### [Activity]
Would you return every entry below without a single difference?

### [Information supplied]
*****
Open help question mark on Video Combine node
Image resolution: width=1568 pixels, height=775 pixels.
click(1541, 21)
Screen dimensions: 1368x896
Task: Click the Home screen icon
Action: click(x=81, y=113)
*****
### [Response box]
Open help question mark on Video Combine node
Image resolution: width=1568 pixels, height=775 pixels.
click(1541, 21)
Screen dimensions: 1368x896
Task: Click the Home screen icon
Action: click(x=81, y=113)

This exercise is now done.